The introduction of another vicious mutant experiment proves to become a extremely tough adversary for Logan particularly. His presence is hinted at throughout the first segment, yet when an indistinguishable Logan lookalike appears at Charles’ bedside, it was still the satisfying surprise that you would want from an antagonist. The fights between Wolverine and the dark X-24 are incredibly intense and don’t hold back at any point, it’s almost painful to even watch. After the murder of his beloved mentor and friend Charles, Logan is surely out for revenge and will stop at nothing.
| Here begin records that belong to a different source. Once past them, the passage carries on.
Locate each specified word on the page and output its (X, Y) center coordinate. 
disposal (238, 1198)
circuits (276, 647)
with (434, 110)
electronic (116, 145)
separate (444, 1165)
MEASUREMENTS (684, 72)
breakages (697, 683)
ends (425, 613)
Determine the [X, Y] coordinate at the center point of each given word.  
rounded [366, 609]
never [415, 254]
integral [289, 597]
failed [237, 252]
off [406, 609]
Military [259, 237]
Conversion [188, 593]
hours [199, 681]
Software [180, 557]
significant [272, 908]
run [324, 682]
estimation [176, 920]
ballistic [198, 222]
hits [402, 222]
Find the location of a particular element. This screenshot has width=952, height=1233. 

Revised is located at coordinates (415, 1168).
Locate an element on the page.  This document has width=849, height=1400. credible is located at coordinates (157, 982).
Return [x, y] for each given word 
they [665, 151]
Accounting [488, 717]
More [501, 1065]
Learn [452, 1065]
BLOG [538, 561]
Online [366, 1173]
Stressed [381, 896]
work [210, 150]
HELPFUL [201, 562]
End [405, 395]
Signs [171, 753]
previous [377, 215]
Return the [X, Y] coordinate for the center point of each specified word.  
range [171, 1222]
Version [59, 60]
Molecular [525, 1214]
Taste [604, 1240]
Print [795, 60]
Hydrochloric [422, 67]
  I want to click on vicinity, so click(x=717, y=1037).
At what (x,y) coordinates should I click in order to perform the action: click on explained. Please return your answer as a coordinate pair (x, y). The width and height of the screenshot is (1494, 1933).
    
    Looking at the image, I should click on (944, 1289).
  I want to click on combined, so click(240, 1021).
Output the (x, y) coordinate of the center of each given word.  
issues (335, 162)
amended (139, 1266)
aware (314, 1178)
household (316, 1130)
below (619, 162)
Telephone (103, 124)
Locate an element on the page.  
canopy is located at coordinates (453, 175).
It’s impossible to not take the ending into regards when discussing the epic feature. The duration of the narrative progression takes the viewer on a monumental journey of varying emotions, from comedic eccentricities to devastating decisive moments amongst the action. There’s a lot of death throughout the 2 hour span, which is moderately granted for a R rated, dark action film such as this one. It definitely backs up the statement from Logan during the film “In the real world people die”. There is no shortage of gore and ruthless attacks, while our hero struggles through a succession of bloodthirsty blows.
What’s really great about Logan is how it doesn’t need to end on a big setup in preparation for another film following up later on: there’s no need to leave any loose ends to the concluding scenes. The final scene burying Logan worked brilliantly, allowing the viewers to walk away satisfied. How Laura positioned the cross before leaving to join the other mutants was pure brilliance: a perfect end to the character’s story arch, which thankfully wasn’t unnecessarily prolonged like some Superhero films tend to do.
A roller-coaster adventure of emotion and brilliant character growth, coupled with intense action unlike any other X-Men instalment that has been produced. Granted there are a couple of pitfalls: there’s no clear reason for Logan’s dying state or any explanation as to how all mutants managed to die out in the short time span between Days of Future Past and this timeline and where did Logan get that shovel from to bury Charles…? But overlooking those, its a brilliantly brutal, thrilling treat to witness. It’s dark, sombre and extremely satisfying.